SHORT PROBLEM —
Render every line of the data below as a Markdown table with the columns "Row" and "Line," numbering each row and skipping any blank lines. Leave the pictures out of the table.

PROVIDED MATERIAL —

──────────

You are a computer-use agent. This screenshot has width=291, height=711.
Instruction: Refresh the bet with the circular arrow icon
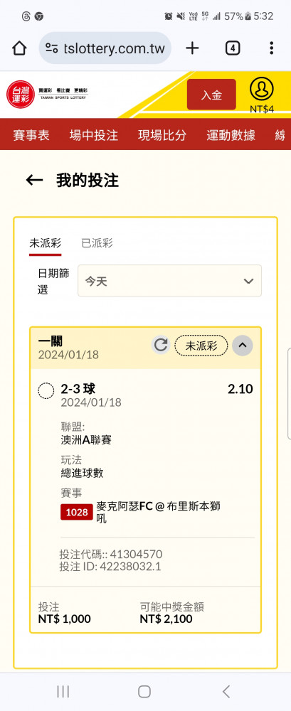coord(161,346)
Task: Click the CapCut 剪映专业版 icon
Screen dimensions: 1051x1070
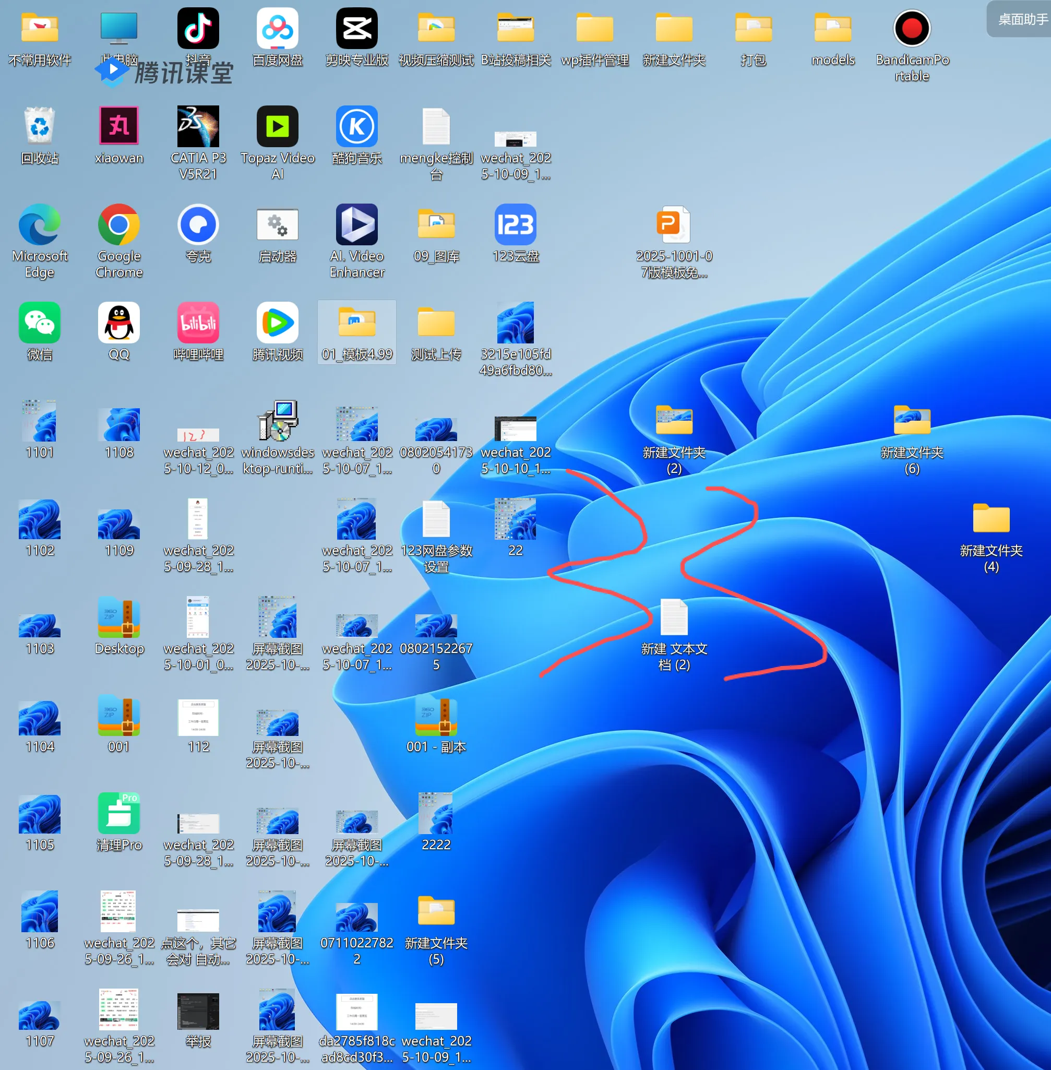Action: [x=357, y=29]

──────────

EXERCISE OUTPUT —
| Row | Line |
|---|---|
| 1 | You are a computer-use agent. This screenshot has width=291, height=711. |
| 2 | Instruction: Refresh the bet with the circular arrow icon |
| 3 | coord(161,346) |
| 4 | Task: Click the CapCut 剪映专业版 icon |
| 5 | Screen dimensions: 1051x1070 |
| 6 | Action: [x=357, y=29] |